TASK OBJECTIVE: Copy out each of the following records word for word.

══ DATA SECTION

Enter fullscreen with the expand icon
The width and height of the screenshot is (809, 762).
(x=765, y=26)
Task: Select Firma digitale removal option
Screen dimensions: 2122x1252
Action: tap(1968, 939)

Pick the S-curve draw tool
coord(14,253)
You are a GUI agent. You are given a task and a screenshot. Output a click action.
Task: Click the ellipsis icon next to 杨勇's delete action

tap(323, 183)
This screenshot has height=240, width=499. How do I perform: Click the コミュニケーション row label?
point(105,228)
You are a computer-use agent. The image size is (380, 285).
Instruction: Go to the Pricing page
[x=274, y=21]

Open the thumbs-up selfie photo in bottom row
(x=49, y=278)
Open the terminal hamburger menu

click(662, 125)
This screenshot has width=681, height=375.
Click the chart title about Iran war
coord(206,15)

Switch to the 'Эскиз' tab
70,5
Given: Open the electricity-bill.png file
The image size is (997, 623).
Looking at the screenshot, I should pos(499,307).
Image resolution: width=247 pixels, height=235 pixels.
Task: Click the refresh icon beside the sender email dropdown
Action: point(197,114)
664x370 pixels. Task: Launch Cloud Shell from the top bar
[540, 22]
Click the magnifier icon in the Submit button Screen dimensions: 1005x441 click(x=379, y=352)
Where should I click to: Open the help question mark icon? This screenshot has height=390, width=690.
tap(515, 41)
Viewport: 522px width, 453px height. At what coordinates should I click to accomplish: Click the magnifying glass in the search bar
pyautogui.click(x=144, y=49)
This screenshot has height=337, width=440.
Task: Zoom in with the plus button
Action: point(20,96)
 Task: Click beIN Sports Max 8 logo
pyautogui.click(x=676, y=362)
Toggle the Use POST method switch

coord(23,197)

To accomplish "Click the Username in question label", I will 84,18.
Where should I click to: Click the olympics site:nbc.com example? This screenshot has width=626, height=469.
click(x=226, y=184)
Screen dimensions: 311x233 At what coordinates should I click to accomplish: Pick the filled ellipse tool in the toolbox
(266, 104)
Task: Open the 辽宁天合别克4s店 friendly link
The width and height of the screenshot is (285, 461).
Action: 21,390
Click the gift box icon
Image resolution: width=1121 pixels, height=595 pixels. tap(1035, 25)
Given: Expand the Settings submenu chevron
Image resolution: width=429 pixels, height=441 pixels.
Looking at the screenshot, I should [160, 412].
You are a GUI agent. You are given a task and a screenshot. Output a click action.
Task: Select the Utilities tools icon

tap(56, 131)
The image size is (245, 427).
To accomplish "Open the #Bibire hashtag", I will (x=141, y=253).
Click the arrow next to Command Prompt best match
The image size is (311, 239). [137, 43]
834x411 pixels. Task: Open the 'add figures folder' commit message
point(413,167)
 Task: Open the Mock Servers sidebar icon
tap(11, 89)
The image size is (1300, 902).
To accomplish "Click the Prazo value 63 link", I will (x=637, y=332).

════

ANSWER FOR THE TASK:
Enter fullscreen with the expand icon
The width and height of the screenshot is (809, 762).
(x=765, y=26)
Task: Select Firma digitale removal option
Screen dimensions: 2122x1252
Action: tap(1968, 939)

Pick the S-curve draw tool
coord(14,253)
You are a GUI agent. You are given a task and a screenshot. Output a click action.
Task: Click the ellipsis icon next to 杨勇's delete action

tap(323, 183)
This screenshot has height=240, width=499. How do I perform: Click the コミュニケーション row label?
point(105,228)
You are a computer-use agent. The image size is (380, 285).
Instruction: Go to the Pricing page
[x=274, y=21]

Open the thumbs-up selfie photo in bottom row
(x=49, y=278)
Open the terminal hamburger menu

click(662, 125)
This screenshot has width=681, height=375.
Click the chart title about Iran war
coord(206,15)

Switch to the 'Эскиз' tab
70,5
Given: Open the electricity-bill.png file
The image size is (997, 623).
Looking at the screenshot, I should pos(499,307).
Image resolution: width=247 pixels, height=235 pixels.
Task: Click the refresh icon beside the sender email dropdown
Action: point(197,114)
664x370 pixels. Task: Launch Cloud Shell from the top bar
[540, 22]
Click the magnifier icon in the Submit button Screen dimensions: 1005x441 click(x=379, y=352)
Where should I click to: Open the help question mark icon? This screenshot has height=390, width=690.
tap(515, 41)
Viewport: 522px width, 453px height. At what coordinates should I click to accomplish: Click the magnifying glass in the search bar
pyautogui.click(x=144, y=49)
This screenshot has height=337, width=440.
Task: Zoom in with the plus button
Action: point(20,96)
 Task: Click beIN Sports Max 8 logo
pyautogui.click(x=676, y=362)
Toggle the Use POST method switch

coord(23,197)

To accomplish "Click the Username in question label", I will 84,18.
Where should I click to: Click the olympics site:nbc.com example? This screenshot has width=626, height=469.
click(x=226, y=184)
Screen dimensions: 311x233 At what coordinates should I click to accomplish: Pick the filled ellipse tool in the toolbox
(266, 104)
Task: Open the 辽宁天合别克4s店 friendly link
The width and height of the screenshot is (285, 461).
Action: 21,390
Click the gift box icon
Image resolution: width=1121 pixels, height=595 pixels. tap(1035, 25)
Given: Expand the Settings submenu chevron
Image resolution: width=429 pixels, height=441 pixels.
Looking at the screenshot, I should [160, 412].
You are a GUI agent. You are given a task and a screenshot. Output a click action.
Task: Select the Utilities tools icon

tap(56, 131)
The image size is (245, 427).
To accomplish "Open the #Bibire hashtag", I will (x=141, y=253).
Click the arrow next to Command Prompt best match
The image size is (311, 239). [137, 43]
834x411 pixels. Task: Open the 'add figures folder' commit message
point(413,167)
 Task: Open the Mock Servers sidebar icon
tap(11, 89)
The image size is (1300, 902).
To accomplish "Click the Prazo value 63 link", I will (x=637, y=332).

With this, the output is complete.